Aggregate metrics hiding systematic failures

An overall faithfulness of 0.85 can mask a specific query category scoring 0.40. Always segment your eval results by query type, document category, or any dimension that makes sense for your use case. A 200-example dataset with 10 categories gives you 20 examples per category — enough to surface category-level failures.

Context window truncation in eval not matching prod

If your eval harness passes a different amount of context to the model than your production pipeline, your eval scores won't reflect production behavior. Make sure your eval configuration matches your prod context budget exactly — same max tokens, same truncation strategy, same ordering of chunks.

Judge model drift

LLM-judged metrics like faithfulness and context relevance depend on the judge model. When the judge model is updated, your metric values will shift even if your pipeline hasn't changed. Pin your judge model version and recalibrate against human labels when you upgrade it.

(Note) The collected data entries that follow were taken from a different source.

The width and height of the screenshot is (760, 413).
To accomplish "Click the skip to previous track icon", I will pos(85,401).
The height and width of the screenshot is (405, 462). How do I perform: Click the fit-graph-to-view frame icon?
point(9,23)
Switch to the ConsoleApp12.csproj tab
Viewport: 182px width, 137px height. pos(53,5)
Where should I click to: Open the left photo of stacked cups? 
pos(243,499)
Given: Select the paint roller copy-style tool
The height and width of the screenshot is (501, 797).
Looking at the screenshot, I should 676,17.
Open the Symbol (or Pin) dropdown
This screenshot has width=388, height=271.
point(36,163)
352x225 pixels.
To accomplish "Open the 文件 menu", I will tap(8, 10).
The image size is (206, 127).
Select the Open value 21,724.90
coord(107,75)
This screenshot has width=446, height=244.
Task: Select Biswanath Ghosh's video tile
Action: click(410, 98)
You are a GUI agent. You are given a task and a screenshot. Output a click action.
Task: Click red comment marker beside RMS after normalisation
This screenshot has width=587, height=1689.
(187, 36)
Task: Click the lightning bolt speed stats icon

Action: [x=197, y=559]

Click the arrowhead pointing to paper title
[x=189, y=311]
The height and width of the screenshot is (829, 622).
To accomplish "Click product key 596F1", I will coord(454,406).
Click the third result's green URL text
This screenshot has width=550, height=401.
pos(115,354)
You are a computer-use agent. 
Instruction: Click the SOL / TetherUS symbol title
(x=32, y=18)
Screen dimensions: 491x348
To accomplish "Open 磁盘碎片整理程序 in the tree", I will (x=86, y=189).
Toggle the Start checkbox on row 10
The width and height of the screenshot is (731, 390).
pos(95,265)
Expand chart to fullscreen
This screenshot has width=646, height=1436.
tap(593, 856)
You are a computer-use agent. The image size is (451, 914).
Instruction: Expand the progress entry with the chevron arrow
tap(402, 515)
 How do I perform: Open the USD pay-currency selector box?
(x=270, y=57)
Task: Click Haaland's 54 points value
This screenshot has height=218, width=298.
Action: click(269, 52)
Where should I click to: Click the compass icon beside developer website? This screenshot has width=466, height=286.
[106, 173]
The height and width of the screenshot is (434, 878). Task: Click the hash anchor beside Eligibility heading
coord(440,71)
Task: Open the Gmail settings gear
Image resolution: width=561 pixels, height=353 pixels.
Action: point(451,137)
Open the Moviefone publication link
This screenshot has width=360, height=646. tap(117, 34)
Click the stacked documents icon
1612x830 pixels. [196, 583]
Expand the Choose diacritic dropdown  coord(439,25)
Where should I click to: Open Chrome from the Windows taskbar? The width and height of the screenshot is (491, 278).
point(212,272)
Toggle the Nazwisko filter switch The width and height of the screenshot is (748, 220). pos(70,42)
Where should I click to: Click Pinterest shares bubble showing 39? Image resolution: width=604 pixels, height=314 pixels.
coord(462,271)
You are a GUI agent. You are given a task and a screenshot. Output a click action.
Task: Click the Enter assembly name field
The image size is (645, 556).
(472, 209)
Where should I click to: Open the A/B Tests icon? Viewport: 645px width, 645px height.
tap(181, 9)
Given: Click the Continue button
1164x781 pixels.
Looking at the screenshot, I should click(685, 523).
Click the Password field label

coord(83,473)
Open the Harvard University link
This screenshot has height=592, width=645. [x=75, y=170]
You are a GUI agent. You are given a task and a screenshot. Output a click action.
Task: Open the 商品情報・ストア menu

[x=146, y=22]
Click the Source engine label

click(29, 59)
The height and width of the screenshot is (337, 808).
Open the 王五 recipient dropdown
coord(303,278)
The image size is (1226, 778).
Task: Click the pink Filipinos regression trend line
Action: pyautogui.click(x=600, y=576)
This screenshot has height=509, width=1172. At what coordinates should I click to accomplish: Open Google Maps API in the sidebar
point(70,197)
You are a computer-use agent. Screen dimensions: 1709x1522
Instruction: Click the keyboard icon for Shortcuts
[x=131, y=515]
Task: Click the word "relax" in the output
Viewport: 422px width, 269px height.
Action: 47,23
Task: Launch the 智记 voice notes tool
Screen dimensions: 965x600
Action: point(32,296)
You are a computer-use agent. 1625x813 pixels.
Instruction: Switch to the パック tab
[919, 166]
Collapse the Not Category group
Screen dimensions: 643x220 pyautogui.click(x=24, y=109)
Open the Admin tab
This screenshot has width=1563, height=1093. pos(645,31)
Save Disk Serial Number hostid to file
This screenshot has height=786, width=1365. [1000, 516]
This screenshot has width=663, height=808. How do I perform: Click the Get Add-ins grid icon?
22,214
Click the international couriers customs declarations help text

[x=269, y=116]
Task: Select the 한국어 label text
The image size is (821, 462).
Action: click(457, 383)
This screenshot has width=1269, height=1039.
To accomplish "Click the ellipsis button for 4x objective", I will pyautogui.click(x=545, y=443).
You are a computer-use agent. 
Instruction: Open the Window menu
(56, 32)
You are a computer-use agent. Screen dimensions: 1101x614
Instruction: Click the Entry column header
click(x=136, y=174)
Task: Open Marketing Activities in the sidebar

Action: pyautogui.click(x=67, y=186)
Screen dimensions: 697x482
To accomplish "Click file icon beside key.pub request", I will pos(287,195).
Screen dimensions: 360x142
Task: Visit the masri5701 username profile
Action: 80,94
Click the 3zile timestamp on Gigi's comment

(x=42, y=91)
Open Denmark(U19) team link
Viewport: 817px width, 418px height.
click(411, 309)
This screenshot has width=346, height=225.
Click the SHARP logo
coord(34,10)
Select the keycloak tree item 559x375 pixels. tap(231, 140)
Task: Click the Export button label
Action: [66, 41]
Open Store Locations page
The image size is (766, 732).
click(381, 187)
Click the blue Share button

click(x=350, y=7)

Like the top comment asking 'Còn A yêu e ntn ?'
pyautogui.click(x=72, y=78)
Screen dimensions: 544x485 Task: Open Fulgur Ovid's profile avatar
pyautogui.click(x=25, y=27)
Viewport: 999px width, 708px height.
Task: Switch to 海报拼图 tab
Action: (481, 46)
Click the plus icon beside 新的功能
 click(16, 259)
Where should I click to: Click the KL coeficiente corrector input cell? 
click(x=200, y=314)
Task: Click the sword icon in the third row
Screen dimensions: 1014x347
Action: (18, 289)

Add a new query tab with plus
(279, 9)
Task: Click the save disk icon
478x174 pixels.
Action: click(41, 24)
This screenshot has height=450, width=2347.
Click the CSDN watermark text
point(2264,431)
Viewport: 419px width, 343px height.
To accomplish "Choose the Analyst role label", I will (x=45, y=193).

Optimizing for the metric, not the user

It's possible to score very high on faithfulness by writing extremely conservative answers that say "the documents don't contain enough information to answer this question" to every query. Always pair automated metrics with a human review step on a sample of outputs. The metrics tell you where to look; human review tells you whether what you're seeing is actually a problem.


Tooling decision: build vs use a platform

Building your own eval framework works well if you have one RAG application, a Python-first team, and the time to maintain eval infrastructure. You'll write the judge prompts, implement the metrics, build the CI integration, and handle dataset versioning yourself.

A platform pays off when you have multiple applications using the same eval needs, want CI integration without writing the plumbing, need non-engineers to review results, or want hosted history so you can compare runs over time. eval.ninja covers this — same API, same metrics, works from any language with a curl-able REST API and optional Docker self-host for data residency requirements.


Frequently asked questions

RAG evaluation is the process of measuring the quality of a Retrieval Augmented Generation pipeline. It involves separately measuring how well the retrieval step finds relevant documents (retrieval metrics) and how well the generation step produces accurate, grounded answers from those documents (generation metrics). Unlike standard LLM evaluation, you must evaluate both halves independently because failures in each half require different fixes.
For generation: faithfulness (groundedness), answer relevance, context precision, and context recall. For retrieval: Recall@K and Precision@K if you have ground truth document IDs; context relevance (LLM-judged) if you don't. If you had to pick two to start, start with faithfulness and context recall — they diagnose the most common failure modes.
Start with 50 examples to catch regressions. Use 200+ for meaningful confidence intervals. At 1000+ examples you can segment by query type and catch systematic failures. The exact number depends on how many query categories you serve — aim for at least 20–30 examples per category so category-level failures are detectable.
Faithfulness (also called groundedness) measures whether every claim in the generated answer can be traced back to the retrieved context. A faithful answer makes no claims not supported by the provided documents — even if those claims happen to be factually true from the model's training data. It's the primary metric for measuring hallucination in RAG systems.
Use context relevance — an LLM-judged metric that evaluates whether each retrieved chunk is relevant to the user's question, with no ground truth required. It's noisier than labeled Recall@K but requires zero annotation effort to deploy. Once you have production traffic, label a sample of traces to build ground truth data and transition to precision/recall metrics over time.
Context recall measures whether the retrieved context contained all the information needed to answer the question — it's a property of your retrieval step. Answer recall (sometimes called answer correctness) measures whether the generated answer covers all the key points in a reference answer — it's a property of your generation step. Low context recall almost always points to a retrieval fix; low answer recall can be either retrieval or generation.